今日はメイクの学校の卒業式だった。適当に式に出て、適当に帰ってきた。
就職が決まってないのは、自分くらいだったから先生にも心配されたが、なぜだか焦って仕事を決める気にもなれなかった。幸い貯金もまあまあ有る。
男娼していた時のお金だ。
そして義姉のあやが、知り合いのフォトスタジオでメイクアシスタントのアルバイトを募集していると教えてくれた。
その面接も昨日行った。
だからとりあえずのアルバイトはできそうだ。
まあ、どうにかなるかな・・・などと考えながら、
そのままどこにも寄らず帰ってきた。
あやからメールが入ってきた。
”和樹、今日卒業式だったよね?卒業おめでとう!明後日、秀一帰ってくるから一緒に鍋でもしよう。和樹の卒業祝いも秀一が渡したいって言ってたから、絶対来てよね!時間は夕方適当にきてくれたらいいし。必ず来てよ!もう材料買ったからね!あ、バイトの面接行ったんだね。聞いたよー”

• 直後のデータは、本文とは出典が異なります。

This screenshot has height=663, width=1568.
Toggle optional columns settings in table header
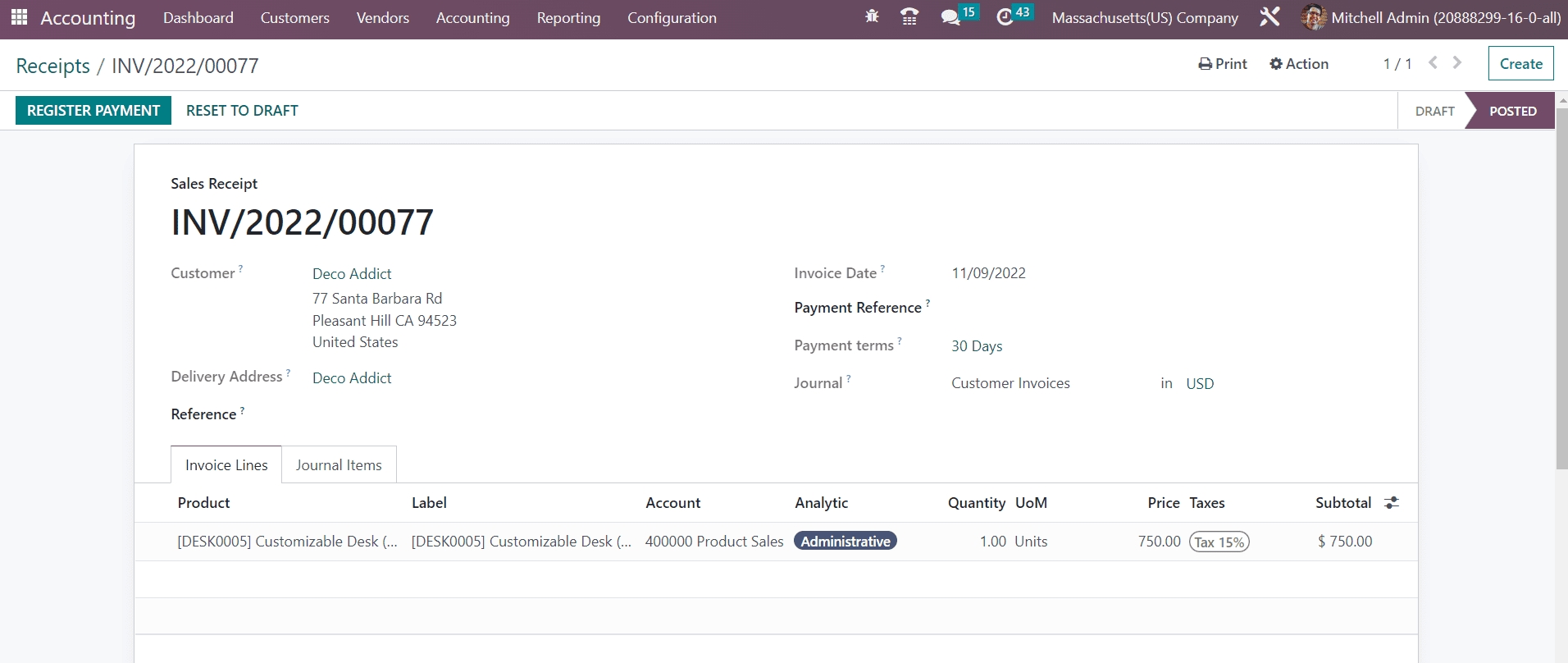(1392, 503)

話が早い・・・もうバイトの面接行ったことまで知っている。義姉には逆らえないな・・・と思いながら、わかったと返事をした。
夜8時頃にインターホンが鳴った。
こんな時間に訪問者なんてありえない。
きっと間違いだろうと思って居留守を使った。
しばらくして、また鳴る。
面倒だったが、覗き穴から覗いてみた。
赤いバラを抱えて誰かが立っている。
近すぎて誰かまでは見えない。
チェーンをしたまま少しドアを開けた。
「和樹さん!これ・・・」
そう言って立っていたのはこの前のあの男だった。
「はい?なんで?」
「この前のお礼です。バラは嫌いですか?」
この前とは打って変わってビシッとスーツを着てバラの花束を持って立っている。見ているこっちが恥ずかしくなるくらいだ。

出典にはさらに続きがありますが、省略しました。